The ‘I-Track’ study examines drug use and related risk behaviors among IDUs in multiple cities across Canada, recording both participants’ injected and non-injected drugs in the last 6 months in 2004 (‘Pilot Phase’ of four sites (Health Canada, 2004)) and 2006 (Phase 1 – total of seven sites across Canada (Health Canada, 2006)). Among injected drugs, NMUBD remained stable in the total study population across sites between the two phases (12.1% in 2004; 8.4% in 2006). Among non-injected drugs, NMUBD increased substantially from 13.2% in 2004 to 49.1% in 2006. However, it must be noted that examples of BDs (e.g. Xanax, Valium, nerve pills) were added as a specific choice of response at phase 1, therefore direct over-time comparisons need to be made with this caveat in mind. The multi-site OPICAN study, a cohort study of opioid and other drug users across Canada, found that BDs were the most commonly used non-opioid prescription drug used across sites, with 36.2% of the sample reporting past 30 day use (legitimate and/or non-medical use) (Haydon et al., 2005).

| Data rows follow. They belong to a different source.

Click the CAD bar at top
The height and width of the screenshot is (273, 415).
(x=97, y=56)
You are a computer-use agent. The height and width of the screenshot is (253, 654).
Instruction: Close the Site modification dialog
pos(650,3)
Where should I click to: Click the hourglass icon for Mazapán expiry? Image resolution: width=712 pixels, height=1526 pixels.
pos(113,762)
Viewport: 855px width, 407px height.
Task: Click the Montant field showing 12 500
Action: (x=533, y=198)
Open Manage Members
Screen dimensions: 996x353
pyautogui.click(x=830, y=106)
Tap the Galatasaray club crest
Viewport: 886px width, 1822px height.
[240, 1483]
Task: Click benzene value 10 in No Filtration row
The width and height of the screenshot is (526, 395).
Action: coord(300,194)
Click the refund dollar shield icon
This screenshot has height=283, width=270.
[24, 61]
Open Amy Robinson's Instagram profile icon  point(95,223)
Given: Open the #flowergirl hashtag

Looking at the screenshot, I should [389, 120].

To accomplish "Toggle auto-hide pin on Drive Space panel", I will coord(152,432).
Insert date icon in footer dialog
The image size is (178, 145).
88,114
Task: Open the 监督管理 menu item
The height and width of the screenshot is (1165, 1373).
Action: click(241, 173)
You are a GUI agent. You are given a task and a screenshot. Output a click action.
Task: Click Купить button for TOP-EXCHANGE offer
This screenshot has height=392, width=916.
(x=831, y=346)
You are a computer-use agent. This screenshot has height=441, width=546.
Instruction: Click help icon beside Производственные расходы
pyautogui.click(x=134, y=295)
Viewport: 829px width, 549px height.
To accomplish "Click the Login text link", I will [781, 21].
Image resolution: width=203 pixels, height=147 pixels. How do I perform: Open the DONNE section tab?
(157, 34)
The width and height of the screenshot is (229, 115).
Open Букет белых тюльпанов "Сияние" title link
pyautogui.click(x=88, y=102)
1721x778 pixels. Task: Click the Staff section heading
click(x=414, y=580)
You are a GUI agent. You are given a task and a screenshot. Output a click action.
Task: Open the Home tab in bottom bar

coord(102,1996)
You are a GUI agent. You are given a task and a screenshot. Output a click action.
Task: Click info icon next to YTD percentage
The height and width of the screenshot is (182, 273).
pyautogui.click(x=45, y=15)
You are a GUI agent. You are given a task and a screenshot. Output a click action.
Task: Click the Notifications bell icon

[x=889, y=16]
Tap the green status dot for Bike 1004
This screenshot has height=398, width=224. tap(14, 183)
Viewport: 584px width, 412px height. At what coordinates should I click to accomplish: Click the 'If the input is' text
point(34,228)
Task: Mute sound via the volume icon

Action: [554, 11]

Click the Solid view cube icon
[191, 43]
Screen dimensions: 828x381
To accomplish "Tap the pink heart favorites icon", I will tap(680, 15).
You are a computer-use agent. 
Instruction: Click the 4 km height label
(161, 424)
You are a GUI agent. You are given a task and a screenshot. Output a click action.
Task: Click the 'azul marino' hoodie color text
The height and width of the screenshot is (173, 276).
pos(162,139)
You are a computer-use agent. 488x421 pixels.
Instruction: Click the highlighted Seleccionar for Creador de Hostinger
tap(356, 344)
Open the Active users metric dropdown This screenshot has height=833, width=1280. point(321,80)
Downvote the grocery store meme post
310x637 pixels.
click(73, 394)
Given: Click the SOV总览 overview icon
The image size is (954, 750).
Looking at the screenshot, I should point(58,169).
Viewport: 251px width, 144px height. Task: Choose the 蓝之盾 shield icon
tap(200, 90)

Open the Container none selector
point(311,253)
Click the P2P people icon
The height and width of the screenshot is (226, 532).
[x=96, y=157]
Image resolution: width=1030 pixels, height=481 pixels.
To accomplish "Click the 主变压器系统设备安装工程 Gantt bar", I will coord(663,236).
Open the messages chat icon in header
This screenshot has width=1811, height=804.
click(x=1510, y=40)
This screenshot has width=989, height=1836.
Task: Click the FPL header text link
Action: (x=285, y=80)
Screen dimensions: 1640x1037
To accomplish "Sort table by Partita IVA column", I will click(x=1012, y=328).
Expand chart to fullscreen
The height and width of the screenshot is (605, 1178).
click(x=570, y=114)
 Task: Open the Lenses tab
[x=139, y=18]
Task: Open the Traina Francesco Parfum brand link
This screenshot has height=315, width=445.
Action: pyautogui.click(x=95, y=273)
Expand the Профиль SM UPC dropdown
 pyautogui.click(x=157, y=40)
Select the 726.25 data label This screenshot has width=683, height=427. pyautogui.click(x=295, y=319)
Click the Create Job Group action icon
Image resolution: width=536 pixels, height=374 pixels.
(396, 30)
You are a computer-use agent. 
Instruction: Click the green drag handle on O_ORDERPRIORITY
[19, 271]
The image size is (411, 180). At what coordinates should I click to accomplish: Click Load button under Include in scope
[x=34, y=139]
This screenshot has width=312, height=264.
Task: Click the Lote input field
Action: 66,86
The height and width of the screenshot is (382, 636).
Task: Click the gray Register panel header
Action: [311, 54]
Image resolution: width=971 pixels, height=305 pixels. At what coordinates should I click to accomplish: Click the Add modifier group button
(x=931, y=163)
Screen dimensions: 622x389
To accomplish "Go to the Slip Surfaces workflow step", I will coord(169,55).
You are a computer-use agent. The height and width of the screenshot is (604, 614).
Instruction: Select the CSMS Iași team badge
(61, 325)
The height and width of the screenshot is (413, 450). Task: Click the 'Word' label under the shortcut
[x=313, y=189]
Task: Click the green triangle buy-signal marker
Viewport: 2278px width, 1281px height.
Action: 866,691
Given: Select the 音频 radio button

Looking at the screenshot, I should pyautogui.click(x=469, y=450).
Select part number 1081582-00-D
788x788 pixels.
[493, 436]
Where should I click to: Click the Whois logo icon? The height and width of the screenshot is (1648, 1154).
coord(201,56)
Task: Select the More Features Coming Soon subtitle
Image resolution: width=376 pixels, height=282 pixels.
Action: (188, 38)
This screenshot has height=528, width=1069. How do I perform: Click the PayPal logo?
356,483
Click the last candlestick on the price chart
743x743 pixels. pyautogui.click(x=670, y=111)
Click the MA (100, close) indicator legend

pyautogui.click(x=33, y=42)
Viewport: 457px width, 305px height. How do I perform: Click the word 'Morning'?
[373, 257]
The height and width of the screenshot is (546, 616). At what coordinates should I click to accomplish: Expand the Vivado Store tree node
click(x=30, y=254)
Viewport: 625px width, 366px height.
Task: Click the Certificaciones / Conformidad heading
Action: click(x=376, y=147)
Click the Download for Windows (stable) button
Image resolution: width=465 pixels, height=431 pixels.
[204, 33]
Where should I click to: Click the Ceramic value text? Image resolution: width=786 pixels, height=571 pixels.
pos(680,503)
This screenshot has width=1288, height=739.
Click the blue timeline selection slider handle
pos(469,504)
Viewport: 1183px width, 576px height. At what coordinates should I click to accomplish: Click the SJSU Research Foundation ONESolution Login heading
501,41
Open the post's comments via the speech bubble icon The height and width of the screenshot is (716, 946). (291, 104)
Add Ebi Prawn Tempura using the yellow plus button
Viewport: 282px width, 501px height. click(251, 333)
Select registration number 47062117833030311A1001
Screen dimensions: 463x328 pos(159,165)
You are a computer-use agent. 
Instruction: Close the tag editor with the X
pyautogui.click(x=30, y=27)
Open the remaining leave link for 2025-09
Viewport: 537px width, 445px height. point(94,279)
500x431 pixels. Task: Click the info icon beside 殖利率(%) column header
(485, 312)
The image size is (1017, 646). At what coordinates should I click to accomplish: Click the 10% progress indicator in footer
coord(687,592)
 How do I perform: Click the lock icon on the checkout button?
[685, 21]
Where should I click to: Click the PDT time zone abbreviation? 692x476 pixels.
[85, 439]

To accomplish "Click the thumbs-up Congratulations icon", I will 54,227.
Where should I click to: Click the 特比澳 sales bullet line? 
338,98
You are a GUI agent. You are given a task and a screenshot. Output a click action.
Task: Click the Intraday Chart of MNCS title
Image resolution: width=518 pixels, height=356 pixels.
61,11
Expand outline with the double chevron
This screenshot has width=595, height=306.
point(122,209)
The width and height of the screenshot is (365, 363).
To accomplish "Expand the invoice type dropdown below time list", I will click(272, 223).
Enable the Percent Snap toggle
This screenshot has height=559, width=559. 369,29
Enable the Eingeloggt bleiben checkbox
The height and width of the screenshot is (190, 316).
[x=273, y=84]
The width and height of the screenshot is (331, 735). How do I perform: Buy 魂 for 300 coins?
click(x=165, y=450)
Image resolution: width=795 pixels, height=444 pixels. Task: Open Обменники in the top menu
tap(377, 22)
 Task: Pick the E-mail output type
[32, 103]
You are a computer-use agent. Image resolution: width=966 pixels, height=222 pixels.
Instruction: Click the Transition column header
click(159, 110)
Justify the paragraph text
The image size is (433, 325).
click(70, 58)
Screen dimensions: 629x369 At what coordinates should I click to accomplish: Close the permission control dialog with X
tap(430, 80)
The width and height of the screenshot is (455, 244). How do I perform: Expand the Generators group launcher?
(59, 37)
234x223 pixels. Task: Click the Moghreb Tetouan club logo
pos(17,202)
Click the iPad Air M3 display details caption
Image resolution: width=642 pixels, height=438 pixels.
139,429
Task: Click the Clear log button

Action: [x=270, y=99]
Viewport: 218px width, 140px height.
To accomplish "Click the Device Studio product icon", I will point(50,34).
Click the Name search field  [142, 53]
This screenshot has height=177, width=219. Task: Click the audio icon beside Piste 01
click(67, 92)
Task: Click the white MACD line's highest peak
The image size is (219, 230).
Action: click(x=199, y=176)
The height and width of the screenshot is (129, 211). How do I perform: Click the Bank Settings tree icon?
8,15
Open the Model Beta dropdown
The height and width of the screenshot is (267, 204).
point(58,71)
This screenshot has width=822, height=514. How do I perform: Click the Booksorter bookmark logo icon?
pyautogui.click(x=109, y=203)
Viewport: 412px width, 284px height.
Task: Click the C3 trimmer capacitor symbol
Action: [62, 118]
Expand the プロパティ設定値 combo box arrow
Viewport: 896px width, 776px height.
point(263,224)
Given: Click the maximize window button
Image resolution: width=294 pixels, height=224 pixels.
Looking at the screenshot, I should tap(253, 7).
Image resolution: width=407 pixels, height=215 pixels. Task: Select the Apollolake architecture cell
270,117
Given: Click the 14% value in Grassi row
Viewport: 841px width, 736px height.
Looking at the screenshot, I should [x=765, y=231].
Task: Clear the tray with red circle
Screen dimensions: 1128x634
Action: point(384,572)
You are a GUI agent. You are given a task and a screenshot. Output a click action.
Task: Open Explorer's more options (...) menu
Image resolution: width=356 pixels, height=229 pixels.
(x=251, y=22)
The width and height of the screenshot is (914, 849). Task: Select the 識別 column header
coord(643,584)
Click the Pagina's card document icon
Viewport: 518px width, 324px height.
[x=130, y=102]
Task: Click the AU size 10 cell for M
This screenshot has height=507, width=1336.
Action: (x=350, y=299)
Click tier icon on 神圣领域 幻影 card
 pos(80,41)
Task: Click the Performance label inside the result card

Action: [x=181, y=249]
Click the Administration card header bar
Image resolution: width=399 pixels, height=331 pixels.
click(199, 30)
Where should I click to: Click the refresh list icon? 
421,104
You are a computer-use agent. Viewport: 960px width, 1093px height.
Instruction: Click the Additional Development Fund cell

Several local studies have shown high prevalence for NMUBD among street drug users. Key informants in an assessment in Edmonton confirmed BDsamong the prescription drugs most commonly used non-medically among street drug users. Furthermore, past 30 day use among inner city drug users was reported by 43.7% of respondents in the local OPICAN cohort and by 45.6 % in the Assessment of Risk Contexts (ARC) study (Wild et al., 2008). Looking specifically at non-injection drug use patterns, a comparison of available Phase 1 (2003) and Phase 2 (2005) I-Track study data for the site of Victoria show prevalence rates for NMUBDs at 33.9% in Phase 1 and 31.3% in Phase 2(Epidemiology and Disease Control and Population Health Surveillance Unit, 2006). However, the CHASE project team in the Downtown Eastside in Vancouver reporting non-injection drug patterns found that only 6% of study participants reported NMUBD(CHASE Project Team, 2005).

2.2.4. Treatment Populations

Some over-time data are available on NMUBD from individuals entering addiction treatment services, generally showing stability over time. Specifically in the province of Ontario, the DATIS records use prevalence (in last 12 months) as well as problem substance citations for BDs for nearly all individuals entering publicly funded addiction treatment services (N=80,881 in 2003/4; N=103,345 in 2007/8, excluding family members). Both indicators, i.e. BD use prevalence (11.2% in 2003/04 compared to 10% in 2007/08) and BD citations as problem substance (3.9% in 2003/4 and 3.4% in both 2006/7 and 2007/8) among treatment admissions remained relatively stable in this time period (Drug and Alcohol Treatment Information System (DATIS), 2008). Treatment requests specifically in Toronto recorded by the Drug and Alcohol Registry of Treatment (DART), showed that in 2002-3, 1% regarded BDs as a problem substance, while the corresponding total for the succeeding year was <2% (Research Group on Drug Use, 2004). Of admissions to methadone maintenance treatment at CAMH between 1994-1999, overall 26% reported problem BD use, with no significant changes observed over time (Brands et al., 2002). Amongst all treatment enrollees in 2003/4 at the Addictions Foundation of Manitoba (AFM), 28% of clients reported lifetime use of sedatives/hypnotics and tranquilizers at least once, with the most common being BDs. Use of sedative hypnotics and tranquilizers increased from 22.4% in 2000/1 to 31.3% in 2005/6, yet it is not clear how much of this increase can be attributed to NMUBD (CCENDU, 2004; Stevens & The Winnipeg Site Network Team, 2006).